### What you have to do
Please turn the entries below into a numbered list, from the start of the entries through the line containing "pyautogui.click(x=468, y=63)", inclusive, leaving out blank lines. Omit the pictures from your answer.

-------- Exercise material

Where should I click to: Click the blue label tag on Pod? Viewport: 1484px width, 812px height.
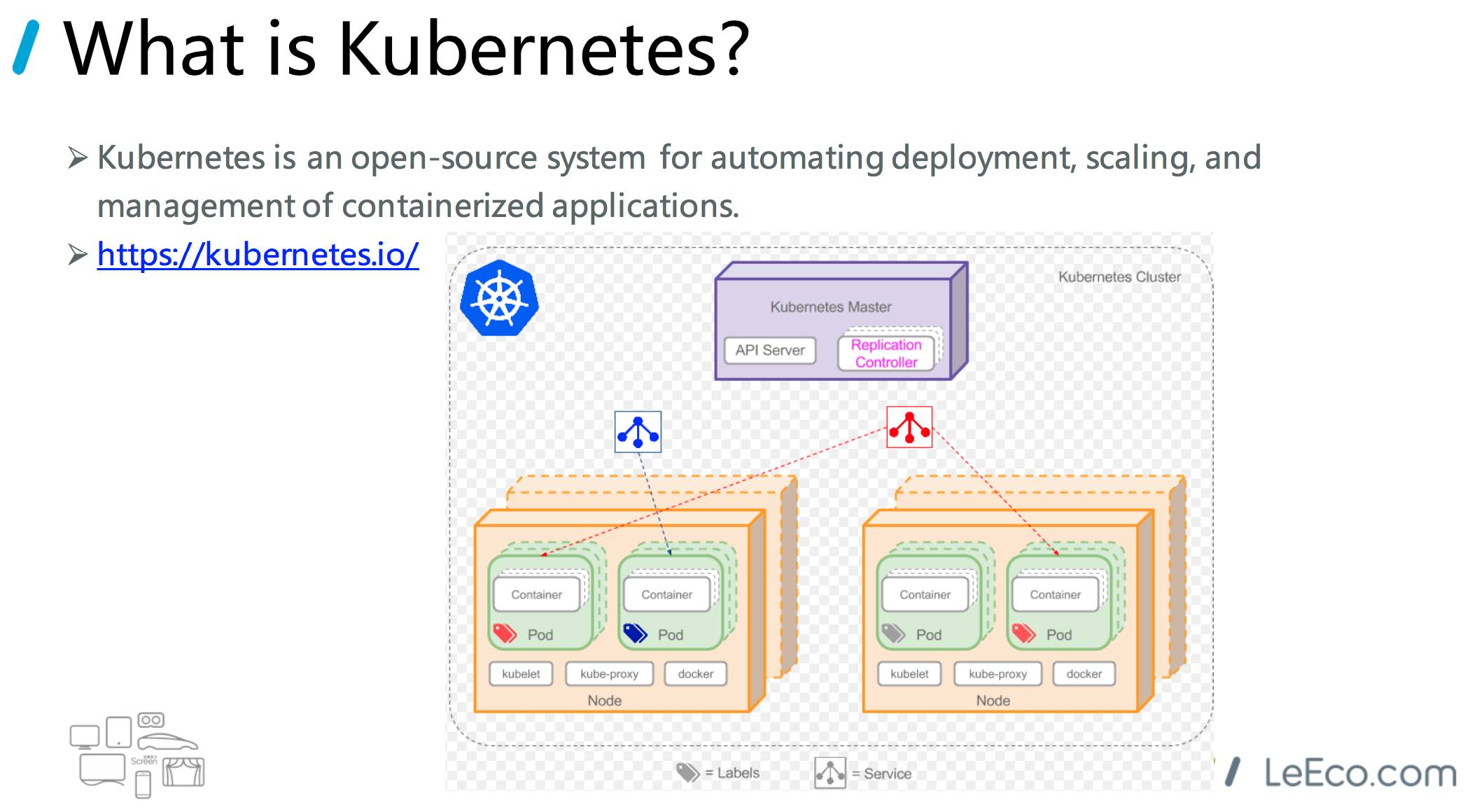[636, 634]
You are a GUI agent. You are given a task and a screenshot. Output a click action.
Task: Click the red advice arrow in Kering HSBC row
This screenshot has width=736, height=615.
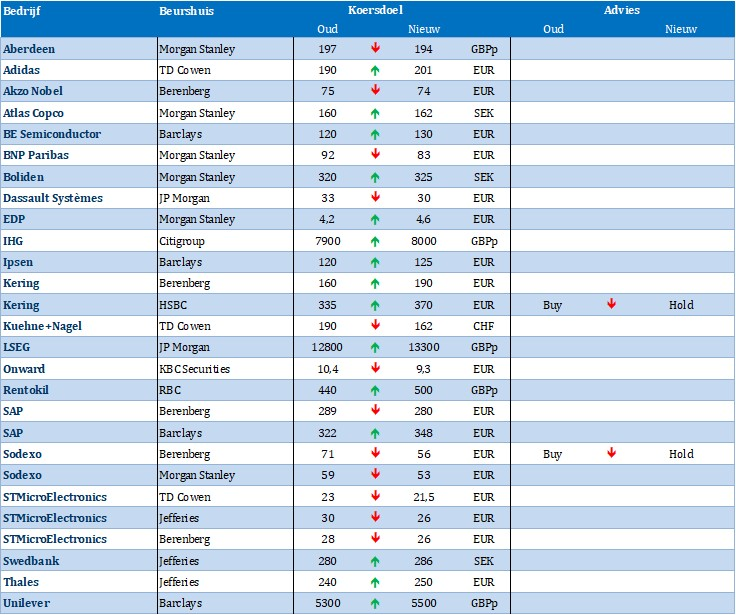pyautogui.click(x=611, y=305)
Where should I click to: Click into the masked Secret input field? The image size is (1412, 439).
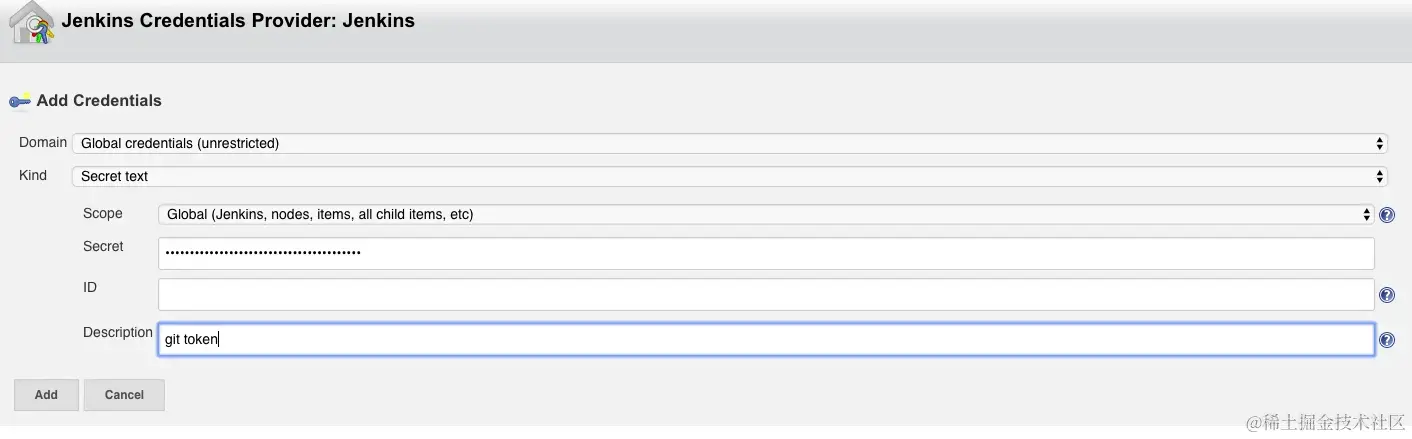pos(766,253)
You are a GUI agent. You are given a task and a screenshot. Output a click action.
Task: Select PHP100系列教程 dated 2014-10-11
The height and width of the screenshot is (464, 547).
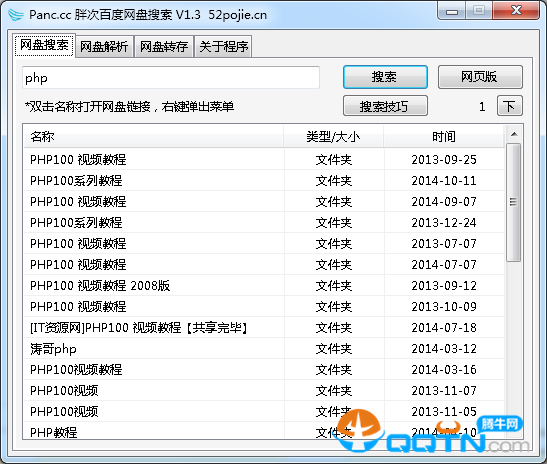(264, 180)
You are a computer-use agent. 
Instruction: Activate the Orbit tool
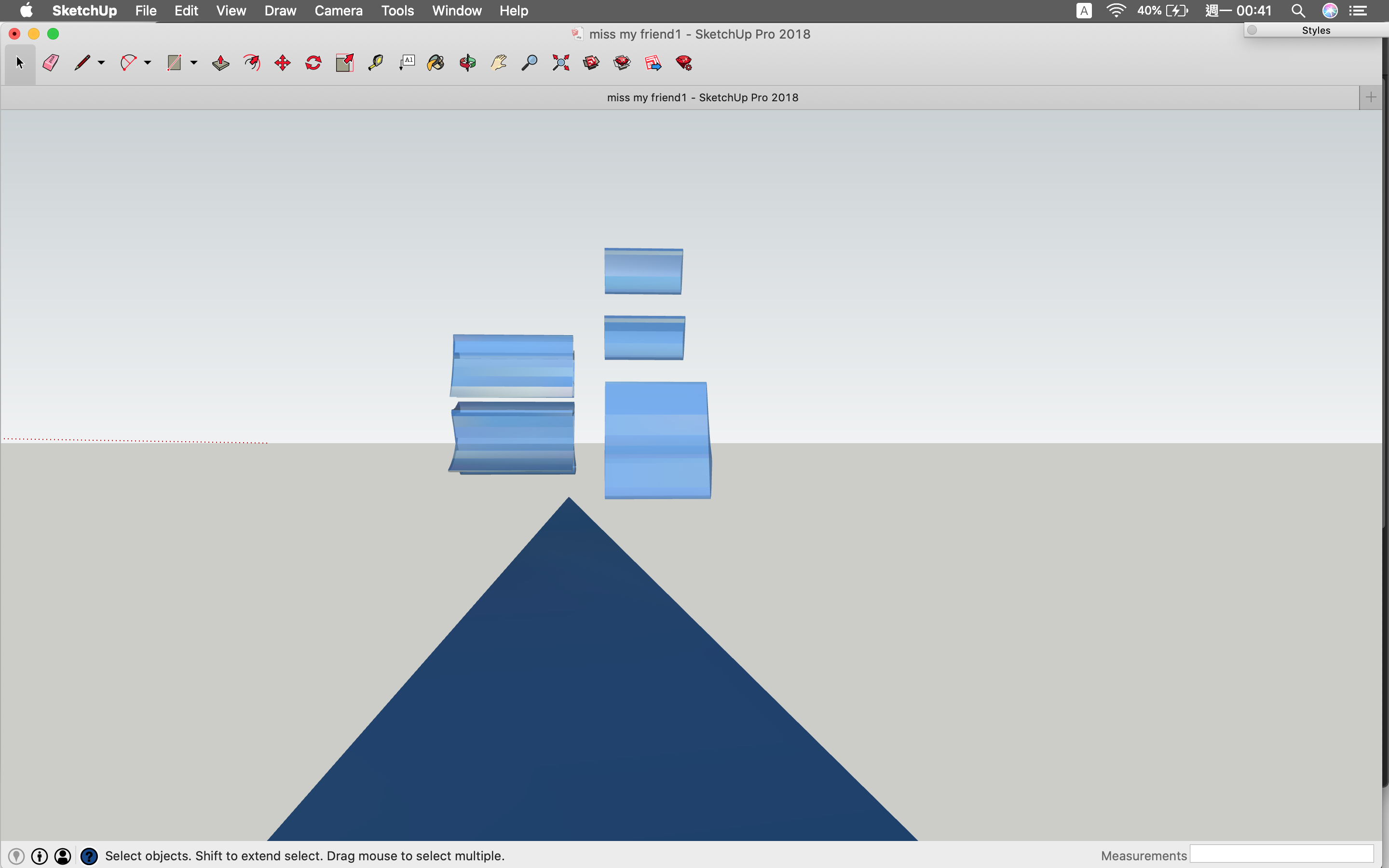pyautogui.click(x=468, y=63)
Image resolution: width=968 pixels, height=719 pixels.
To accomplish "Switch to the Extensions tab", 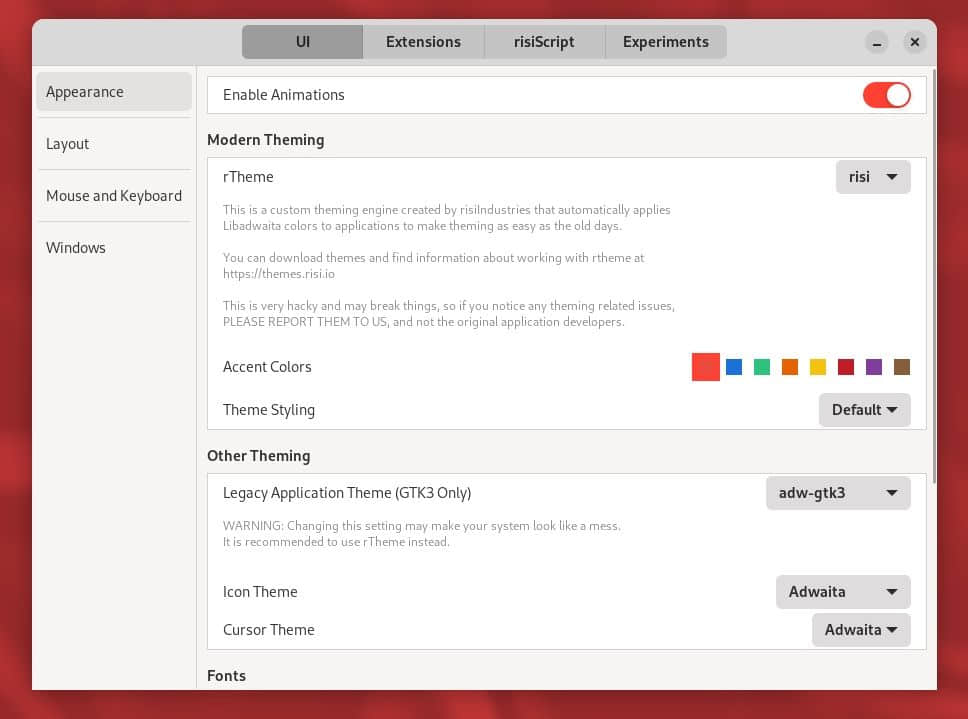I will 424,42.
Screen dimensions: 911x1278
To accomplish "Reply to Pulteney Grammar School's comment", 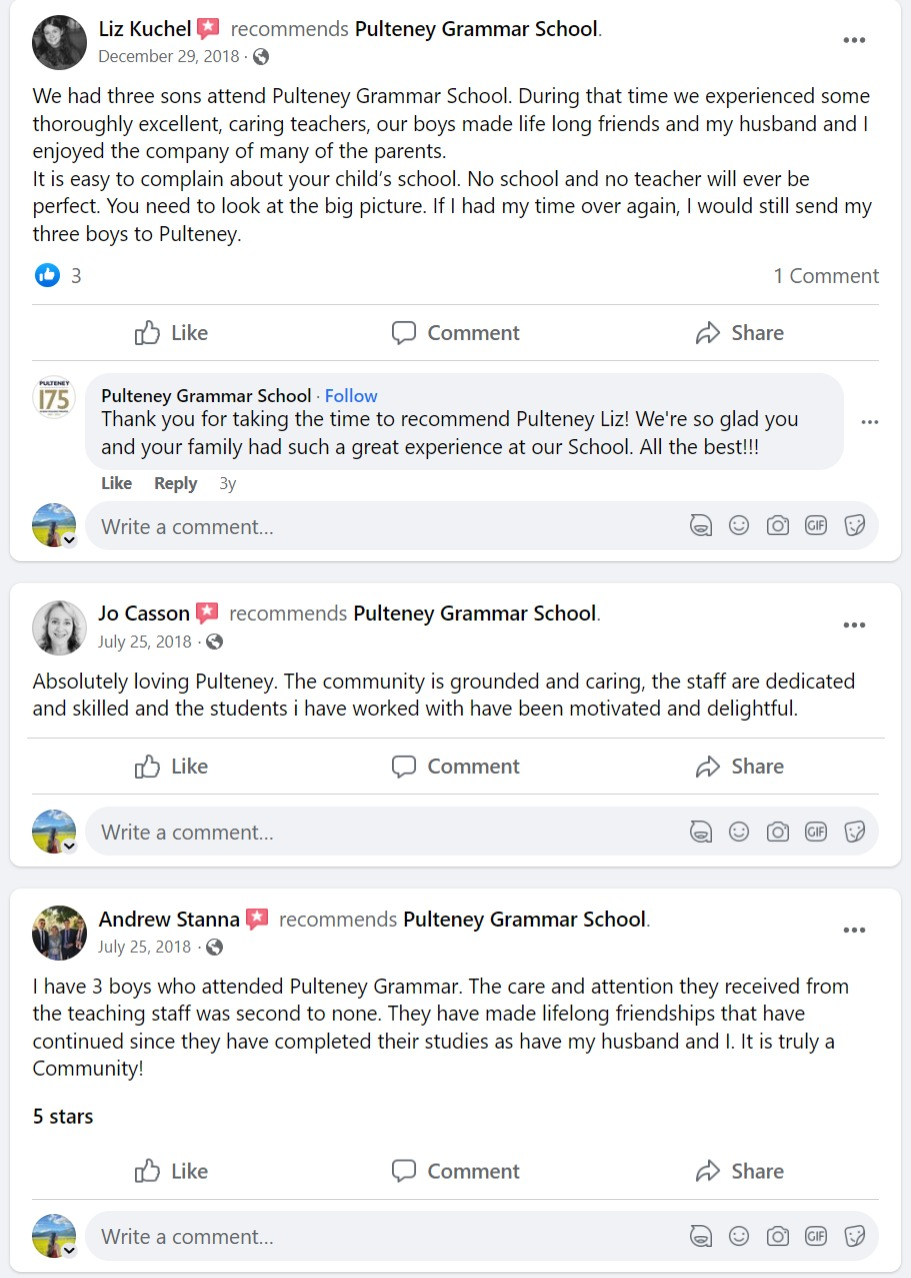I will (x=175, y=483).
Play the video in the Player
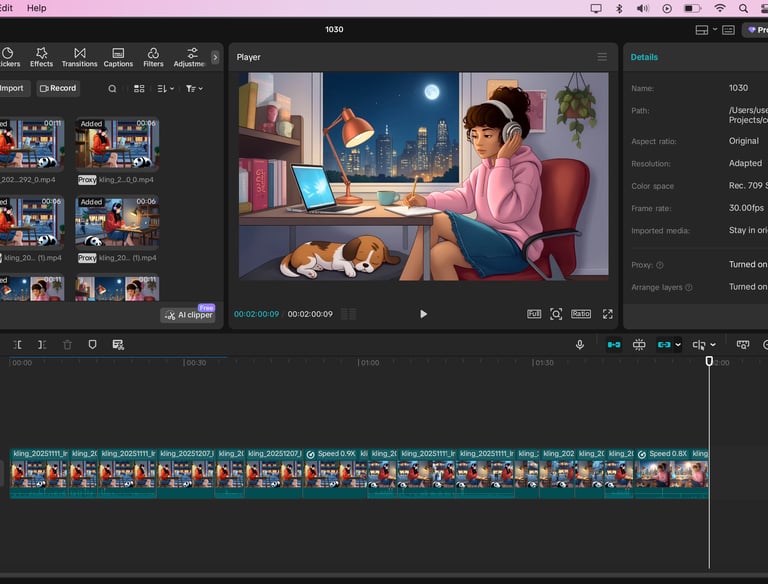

----------------

### Solution to this task
1. Where should I click to: Click the blue label tag on Pod? Viewport: 1484px width, 812px height.
2. [636, 634]
3. You are a GUI agent. You are given a task and a screenshot. Output a click action.
4. Task: Click the red advice arrow in Kering HSBC row
5. This screenshot has width=736, height=615.
6. pyautogui.click(x=611, y=305)
7. Where should I click to: Click into the masked Secret input field? The image size is (1412, 439).
8. pos(766,253)
9. You are a GUI agent. You are given a task and a screenshot. Output a click action.
10. Task: Select PHP100系列教程 dated 2014-10-11
11. The height and width of the screenshot is (464, 547).
12. (264, 180)
13. You are a computer-use agent. 
14. Instruction: Activate the Orbit tool
15. pyautogui.click(x=468, y=63)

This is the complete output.